> Work request: Filter the listing below down to the lines with the word "computer" and copy those.

________________________________________

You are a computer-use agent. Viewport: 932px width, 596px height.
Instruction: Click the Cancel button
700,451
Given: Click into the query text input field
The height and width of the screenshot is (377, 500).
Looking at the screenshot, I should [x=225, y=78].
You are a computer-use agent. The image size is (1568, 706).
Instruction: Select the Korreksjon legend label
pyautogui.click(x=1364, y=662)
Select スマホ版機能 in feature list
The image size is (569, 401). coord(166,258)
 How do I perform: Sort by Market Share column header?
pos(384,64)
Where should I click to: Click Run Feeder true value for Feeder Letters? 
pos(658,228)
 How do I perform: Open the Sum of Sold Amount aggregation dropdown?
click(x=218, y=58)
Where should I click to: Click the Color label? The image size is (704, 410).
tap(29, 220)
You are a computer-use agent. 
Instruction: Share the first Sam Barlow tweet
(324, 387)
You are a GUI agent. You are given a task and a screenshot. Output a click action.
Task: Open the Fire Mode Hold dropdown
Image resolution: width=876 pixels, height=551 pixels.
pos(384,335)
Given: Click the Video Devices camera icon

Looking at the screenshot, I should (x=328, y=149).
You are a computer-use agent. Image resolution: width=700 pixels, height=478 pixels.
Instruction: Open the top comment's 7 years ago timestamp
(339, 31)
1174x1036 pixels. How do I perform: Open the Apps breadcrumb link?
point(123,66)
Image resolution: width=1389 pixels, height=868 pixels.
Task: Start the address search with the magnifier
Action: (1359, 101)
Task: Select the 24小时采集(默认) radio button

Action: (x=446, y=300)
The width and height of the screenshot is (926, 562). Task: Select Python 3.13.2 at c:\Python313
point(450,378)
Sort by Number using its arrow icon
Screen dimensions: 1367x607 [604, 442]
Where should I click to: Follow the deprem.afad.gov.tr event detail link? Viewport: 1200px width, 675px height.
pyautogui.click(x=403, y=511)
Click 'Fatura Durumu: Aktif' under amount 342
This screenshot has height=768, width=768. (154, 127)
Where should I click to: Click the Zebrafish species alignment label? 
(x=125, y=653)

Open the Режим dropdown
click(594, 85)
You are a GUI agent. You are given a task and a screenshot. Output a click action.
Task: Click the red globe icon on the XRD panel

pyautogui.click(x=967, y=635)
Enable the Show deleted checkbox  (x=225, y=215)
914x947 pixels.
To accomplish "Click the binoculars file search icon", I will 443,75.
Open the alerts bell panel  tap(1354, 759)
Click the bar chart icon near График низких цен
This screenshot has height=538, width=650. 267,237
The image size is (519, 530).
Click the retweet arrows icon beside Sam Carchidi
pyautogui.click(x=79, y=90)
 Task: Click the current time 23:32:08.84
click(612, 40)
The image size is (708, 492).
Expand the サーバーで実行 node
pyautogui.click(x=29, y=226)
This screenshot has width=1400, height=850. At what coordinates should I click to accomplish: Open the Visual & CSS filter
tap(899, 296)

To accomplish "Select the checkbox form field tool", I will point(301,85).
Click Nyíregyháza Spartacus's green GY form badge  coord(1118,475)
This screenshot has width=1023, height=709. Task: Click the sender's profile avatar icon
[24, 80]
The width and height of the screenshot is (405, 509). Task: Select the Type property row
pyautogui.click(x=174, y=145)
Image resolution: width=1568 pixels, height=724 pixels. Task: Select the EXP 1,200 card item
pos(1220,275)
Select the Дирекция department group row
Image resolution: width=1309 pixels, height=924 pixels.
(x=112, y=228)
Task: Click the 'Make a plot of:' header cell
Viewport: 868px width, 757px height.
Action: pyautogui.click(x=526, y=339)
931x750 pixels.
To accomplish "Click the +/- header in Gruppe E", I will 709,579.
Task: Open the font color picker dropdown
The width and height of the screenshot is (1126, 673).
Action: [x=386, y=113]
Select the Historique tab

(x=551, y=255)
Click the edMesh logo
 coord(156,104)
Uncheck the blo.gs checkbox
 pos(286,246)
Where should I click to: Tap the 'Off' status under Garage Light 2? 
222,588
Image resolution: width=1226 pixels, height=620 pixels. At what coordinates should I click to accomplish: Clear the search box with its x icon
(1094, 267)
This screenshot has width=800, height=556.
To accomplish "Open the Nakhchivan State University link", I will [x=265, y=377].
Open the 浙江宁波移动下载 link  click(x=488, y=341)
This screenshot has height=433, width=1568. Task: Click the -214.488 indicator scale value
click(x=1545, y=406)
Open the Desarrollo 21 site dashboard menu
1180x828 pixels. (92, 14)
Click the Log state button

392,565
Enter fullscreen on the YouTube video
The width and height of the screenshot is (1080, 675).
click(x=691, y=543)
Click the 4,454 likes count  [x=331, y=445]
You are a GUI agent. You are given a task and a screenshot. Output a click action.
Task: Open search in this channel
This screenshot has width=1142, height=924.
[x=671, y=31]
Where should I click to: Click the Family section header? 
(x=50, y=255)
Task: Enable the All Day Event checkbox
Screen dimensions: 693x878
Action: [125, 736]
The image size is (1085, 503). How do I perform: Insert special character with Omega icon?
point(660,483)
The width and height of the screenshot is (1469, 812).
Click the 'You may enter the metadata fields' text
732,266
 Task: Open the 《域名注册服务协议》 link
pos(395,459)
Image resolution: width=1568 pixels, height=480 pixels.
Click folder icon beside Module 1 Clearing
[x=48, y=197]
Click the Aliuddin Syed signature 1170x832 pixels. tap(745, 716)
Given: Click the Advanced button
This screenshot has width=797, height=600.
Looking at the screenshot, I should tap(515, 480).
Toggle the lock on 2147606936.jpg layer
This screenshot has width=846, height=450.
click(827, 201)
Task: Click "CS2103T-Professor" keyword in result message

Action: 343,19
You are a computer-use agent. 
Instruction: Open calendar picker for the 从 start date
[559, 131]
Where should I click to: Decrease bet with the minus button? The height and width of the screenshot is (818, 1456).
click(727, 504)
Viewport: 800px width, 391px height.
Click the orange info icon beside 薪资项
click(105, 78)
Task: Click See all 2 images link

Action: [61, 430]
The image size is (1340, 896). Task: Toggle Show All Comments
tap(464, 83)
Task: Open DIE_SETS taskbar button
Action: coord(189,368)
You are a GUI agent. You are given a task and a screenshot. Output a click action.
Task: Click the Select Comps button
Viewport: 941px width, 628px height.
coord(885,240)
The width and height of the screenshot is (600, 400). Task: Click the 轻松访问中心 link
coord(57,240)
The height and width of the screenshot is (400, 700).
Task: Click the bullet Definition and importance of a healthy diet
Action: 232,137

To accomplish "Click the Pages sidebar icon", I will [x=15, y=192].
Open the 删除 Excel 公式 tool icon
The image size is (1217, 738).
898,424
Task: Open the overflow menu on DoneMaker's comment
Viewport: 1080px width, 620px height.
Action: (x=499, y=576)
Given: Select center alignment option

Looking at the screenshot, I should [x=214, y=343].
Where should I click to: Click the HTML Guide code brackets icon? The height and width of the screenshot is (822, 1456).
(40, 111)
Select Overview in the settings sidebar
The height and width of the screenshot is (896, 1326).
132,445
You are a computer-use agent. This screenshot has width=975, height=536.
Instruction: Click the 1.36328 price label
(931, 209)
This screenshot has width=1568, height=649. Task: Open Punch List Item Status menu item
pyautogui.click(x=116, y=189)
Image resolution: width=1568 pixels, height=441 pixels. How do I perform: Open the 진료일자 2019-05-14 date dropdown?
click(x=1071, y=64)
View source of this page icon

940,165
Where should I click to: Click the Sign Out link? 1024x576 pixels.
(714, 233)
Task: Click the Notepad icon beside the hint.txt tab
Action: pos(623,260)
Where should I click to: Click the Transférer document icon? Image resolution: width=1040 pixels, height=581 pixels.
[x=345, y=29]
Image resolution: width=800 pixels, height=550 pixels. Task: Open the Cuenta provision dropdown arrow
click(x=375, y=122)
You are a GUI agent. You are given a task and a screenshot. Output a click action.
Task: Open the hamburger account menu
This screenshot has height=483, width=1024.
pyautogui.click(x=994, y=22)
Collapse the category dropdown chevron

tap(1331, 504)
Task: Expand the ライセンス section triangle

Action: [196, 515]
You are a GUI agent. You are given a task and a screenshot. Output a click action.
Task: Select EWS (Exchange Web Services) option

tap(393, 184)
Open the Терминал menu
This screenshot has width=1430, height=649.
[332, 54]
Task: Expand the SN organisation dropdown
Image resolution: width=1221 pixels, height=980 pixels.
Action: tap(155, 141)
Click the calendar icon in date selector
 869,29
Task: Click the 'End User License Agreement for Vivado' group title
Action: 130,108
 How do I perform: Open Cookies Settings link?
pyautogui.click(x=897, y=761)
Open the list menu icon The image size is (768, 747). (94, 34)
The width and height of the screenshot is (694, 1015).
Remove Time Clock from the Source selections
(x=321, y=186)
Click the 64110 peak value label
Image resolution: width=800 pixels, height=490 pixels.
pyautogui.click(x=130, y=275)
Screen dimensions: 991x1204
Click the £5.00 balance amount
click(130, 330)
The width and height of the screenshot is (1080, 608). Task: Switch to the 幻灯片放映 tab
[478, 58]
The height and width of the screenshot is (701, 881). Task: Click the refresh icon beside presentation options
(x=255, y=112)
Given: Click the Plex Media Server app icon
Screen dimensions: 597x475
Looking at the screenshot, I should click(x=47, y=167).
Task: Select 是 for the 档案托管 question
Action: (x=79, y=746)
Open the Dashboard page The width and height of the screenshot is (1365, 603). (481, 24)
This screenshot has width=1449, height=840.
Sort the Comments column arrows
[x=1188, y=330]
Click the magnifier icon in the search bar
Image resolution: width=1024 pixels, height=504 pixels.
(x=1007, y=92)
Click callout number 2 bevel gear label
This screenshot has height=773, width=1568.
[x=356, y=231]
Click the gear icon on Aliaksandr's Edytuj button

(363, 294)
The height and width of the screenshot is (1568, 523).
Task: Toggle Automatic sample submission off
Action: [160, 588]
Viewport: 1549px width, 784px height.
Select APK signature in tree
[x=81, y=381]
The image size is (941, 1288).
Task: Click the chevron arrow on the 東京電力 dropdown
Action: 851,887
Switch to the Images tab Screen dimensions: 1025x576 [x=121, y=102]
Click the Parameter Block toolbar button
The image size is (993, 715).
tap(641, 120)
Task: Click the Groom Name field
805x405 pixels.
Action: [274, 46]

________________________________________

> Completed task:
You are a computer-use agent. Viewport: 932px width, 596px height.
You are a computer-use agent. The image size is (1568, 706).
You are a computer-use agent. 
You are a computer-use agent. Image resolution: width=700 pixels, height=478 pixels.
You are a computer-use agent. 
You are a computer-use agent. This screenshot has width=975, height=536.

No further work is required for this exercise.